## Task objective
Please print the passage of the post on depression that starts at "I know now, that" and ends at "to be addressed.", word for word.

## Text block

-- Opening Marker --

Let the light shine in

Monday, February 25, 2013

I love having a lot of beautiful souls in my life who understand that depression is more than 'just a bad day' and have strategies for how to manage it. In today's Life is Sweet post, Ashley talks about her own personal experience with depression along with some of the ways she found healing in her journey. 

Depression is a hard concept to understand for those who have never experienced it. It cuts deeper than general sadness or grief, nor is it a feeling which comes and goes or passes after a few days.

I experienced depression more than a year ago now, and I still remember the uncontrollable sobbing, the dark fog and sometimes, the stinging numbness. I remember desperately trying to stop the tears and put on a happy(er) face when I had to function in public. At the time, I was finishing my designation to become a holistic nutritionist and was already a practicing yoga instructor. I felt ashamed by my feelings. I was the one who was supposed to have it altogether and be the example. Because of this, I was afraid to share my experience.

I know now, that I was not alone in that fear and shame.  There are so many people who are afraid to share or talk about what they are going through, and instead they plaster on a frozen smile. Depression shouldn’t be something that we hide or feel ashamed about. In fact, mental illnesses, such as depression or anxiety are not so subtle clues that something deeper needs to be addressed.

In our current society, mental illness is treated as a shameful disease and the individual is medicated with a ‘band-aid solution’ pharmaceutical drug which can be even more dangerous than the illness itself. I am not saying that medication should never be used, especially in extreme cases, but it shouldn’t be the only solution. Overcoming this illness can take bravery, looking into those dark corners of yourself that are triggering the depression or anxiety.

Listen to Your Feelings:
It is often a much easier to ignore what your emotions and pretend everything is ‘fine’ and you’re just feeling a little ‘depressed’. However, to really understand what are feeling and why you are experiencing these deep emotions you have to go a little bit deeper. Close your eyes and get quiet; look into those dark paces of yourself where the sadness, guilt, shame and anger are hiding. Only in acknowledging what thoughts and emotions you are experiencing, can you heal yourself.

Let Your Emotions Free:
Acknowledge and release that darkness to let the light shine in (or find the lightness and love which already exists within you). Whether it be taking to a trusted friend, family member or professional, let those feelings out without editing them. There is no reason to feel shame for experiencing depression. Continuing to internalize those feelings will only keep them trapped in the same ongoing cycle. If you are not yet ready to talk to someone, write your feelings down. Just keep writing without over thinking and don’t judge anything during the process.

Embrace who you are:
Are you an introvert trying to be an extrovert? Are you in a relationship that doesn’t light you up? Are you working in a career that goes against your true values? Trying to be somebody different than who you really are or not listening to your true values forces you to compromise yourself. Over time this can drain your energy; trying to fill a role that you are not meant to be in. You may feel as if you’re never good enough or can never live up to standards which someone else has set for you. Take time to explore your unique qualities, and what you truly want in your life. Be honest. By embracing what makes you truly unique, you can live by the standards and values which you create. You can get excited to share the best authentic version of yourself!

-- Closing Marker --

## Data extract
-- Opening Marker --

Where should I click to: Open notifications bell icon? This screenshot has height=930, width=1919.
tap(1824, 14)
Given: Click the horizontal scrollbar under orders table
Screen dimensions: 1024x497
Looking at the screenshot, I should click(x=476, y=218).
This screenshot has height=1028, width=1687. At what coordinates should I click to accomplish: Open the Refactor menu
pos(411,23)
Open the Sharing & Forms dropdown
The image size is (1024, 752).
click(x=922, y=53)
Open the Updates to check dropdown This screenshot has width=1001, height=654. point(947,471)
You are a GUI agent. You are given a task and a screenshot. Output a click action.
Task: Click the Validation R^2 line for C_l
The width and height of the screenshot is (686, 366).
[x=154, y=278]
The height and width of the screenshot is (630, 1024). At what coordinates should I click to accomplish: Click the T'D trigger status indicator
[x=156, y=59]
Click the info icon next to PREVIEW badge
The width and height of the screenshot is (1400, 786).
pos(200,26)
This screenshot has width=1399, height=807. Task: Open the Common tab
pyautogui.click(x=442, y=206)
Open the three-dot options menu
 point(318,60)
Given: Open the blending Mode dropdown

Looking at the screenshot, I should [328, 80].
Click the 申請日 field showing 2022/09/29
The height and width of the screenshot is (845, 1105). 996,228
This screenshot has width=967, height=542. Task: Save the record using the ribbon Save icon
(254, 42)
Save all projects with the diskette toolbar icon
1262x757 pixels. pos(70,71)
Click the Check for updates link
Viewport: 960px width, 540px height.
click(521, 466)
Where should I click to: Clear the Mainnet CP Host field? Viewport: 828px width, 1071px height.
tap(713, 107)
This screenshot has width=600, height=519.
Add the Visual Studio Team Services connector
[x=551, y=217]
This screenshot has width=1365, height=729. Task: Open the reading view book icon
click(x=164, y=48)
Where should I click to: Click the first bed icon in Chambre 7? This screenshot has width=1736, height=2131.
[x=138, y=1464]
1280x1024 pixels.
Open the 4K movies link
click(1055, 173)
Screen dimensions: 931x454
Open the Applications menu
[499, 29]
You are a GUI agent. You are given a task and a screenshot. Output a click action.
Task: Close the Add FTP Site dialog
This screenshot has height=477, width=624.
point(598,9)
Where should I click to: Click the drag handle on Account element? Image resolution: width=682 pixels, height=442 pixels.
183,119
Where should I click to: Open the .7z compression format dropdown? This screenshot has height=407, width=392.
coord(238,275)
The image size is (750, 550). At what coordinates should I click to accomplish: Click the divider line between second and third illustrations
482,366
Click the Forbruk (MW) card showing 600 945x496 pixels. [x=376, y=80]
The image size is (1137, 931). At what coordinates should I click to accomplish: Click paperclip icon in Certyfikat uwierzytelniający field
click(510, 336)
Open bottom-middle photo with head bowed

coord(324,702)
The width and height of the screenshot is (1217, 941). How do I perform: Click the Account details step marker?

-- Closing Marker --

## Answer section
I know now, that I was not alone in that fear and shame.  There are so many people who are afraid to share or talk about what they are going through, and instead they plaster on a frozen smile. Depression shouldn’t be something that we hide or feel ashamed about. In fact, mental illnesses, such as depression or anxiety are not so subtle clues that something deeper needs to be addressed.